I was back at the gates of Hell but I knew what to look for. A big red train. I didn’t see any red train. I again had to talk to a staff member. “Excuse me, but where is the big, red Ice train kept?” This time the staff member was able to tell me that I needed to take a train to find the red train. She also gave me the platform number, all of this without any charades or interpretive dances. I was now super confident as I walked over to the correct platform and waited for my train like a boss.
It was then that I noticed two guys in their 20’s following me. After all of this, I was about to get mugged?? I then noticed that there was a change in the platform number that I needed to be on, so I quickly moved to the changed platform. Tweedledee and Tweedledum followed me. They continued to move closer and closer to me. I finally had enough and just asked them why they were following me. The shocked look on their faces was so funny. But funnier still was their answer. They were very surprised to realize that I was an American. They had been following me because they were lost and they thought I was a local. I let them know that they had made a terrible mistake, and they agreed. So, we all finally got on the train together to take us to the next train.
There it was, the big, red ICE train. It had been delayed due to the storm, so I had not missed it even with all my travels through the city. I showed my ticket to the man at the door and he let me on. I walked through the train, didn’t find my seat, and ended up back where the ticket man was standing. He must have felt very sorry for me(I had been awake for well over 24 hours at this point and may have appeared a little worse for wear) because he then took me by the arm and walked me to my seat. I was seated next to a German speaking man. I asked him if he also spoke English, to which he nodded. I then asked him, if it wouldn’t be too much of a problem, to please let me know when we were close to Köln. I told him I was afraid that I might fall asleep and miss it. I said, “If I am asleep, you can just punch me in the arm if you need to.” He didn’t say anything, and I just left it at that.
I may have drifted off a few times, but I was definitely awake several stops before we made it to Köln.

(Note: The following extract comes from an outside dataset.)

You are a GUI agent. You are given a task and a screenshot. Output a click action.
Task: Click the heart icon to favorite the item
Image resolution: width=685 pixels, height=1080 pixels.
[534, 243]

I was sitting upright, looking out the window when the German man beside me punched in the arm. Not a tap, or a gentle nudge, but a full on punch in the arm. The man smiled and said,” this is your stop.” I thanked him, what else could I do? I had asked him to punch me and he had been waiting several hours to do just that. German Humour at it’s finest.
Just like he had promised, my wonderful German boyfriend was waiting for me with a cup of hot chocolate at the train station. He was also sweet enough to buy me a new pair of jeans and a sweater since we didn’t know when(if ever) I would get my luggage. So that my friends was my trip to Amsterdam and my first experience with the German sense of humour.